───── Data for this exercise

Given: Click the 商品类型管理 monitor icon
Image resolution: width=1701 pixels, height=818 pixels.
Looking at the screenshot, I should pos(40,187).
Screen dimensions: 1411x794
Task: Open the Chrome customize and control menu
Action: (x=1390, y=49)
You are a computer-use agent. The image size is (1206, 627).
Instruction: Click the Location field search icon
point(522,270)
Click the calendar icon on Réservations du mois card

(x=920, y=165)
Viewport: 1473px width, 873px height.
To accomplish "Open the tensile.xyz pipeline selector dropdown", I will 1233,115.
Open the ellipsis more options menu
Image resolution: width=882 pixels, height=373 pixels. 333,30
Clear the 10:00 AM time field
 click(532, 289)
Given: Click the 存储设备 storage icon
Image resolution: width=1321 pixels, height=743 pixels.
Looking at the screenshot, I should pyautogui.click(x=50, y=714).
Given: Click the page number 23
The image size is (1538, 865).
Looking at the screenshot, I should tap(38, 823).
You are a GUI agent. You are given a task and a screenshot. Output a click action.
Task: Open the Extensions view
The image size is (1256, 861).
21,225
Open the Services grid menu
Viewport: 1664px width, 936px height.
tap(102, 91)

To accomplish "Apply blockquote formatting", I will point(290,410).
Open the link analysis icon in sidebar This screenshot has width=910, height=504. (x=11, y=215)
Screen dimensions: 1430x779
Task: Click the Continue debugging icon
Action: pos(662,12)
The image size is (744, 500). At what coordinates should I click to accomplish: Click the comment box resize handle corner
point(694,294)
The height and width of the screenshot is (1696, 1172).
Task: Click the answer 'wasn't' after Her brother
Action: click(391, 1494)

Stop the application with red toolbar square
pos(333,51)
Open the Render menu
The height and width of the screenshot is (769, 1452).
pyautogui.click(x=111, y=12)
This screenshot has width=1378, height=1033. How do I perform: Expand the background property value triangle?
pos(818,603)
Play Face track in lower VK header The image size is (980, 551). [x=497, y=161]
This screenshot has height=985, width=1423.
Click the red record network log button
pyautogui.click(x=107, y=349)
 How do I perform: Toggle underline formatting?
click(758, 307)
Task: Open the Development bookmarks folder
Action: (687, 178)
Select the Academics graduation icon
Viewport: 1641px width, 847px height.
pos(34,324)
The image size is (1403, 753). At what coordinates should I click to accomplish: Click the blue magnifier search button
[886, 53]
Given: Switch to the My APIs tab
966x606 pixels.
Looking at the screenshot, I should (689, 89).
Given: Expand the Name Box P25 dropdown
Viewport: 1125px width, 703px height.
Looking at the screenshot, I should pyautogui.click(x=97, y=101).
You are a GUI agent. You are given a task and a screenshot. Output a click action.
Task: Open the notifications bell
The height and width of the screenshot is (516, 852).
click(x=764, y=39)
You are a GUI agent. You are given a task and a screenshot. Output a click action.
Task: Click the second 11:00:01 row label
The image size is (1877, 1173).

──────────

▶ Exercise requirements
The answer must be every line of the data that holds the word "will".

▶ Result below
To accomplish "Open the tensile.xyz pipeline selector dropdown", I will 1233,115.
To accomplish "Apply blockquote formatting", I will point(290,410).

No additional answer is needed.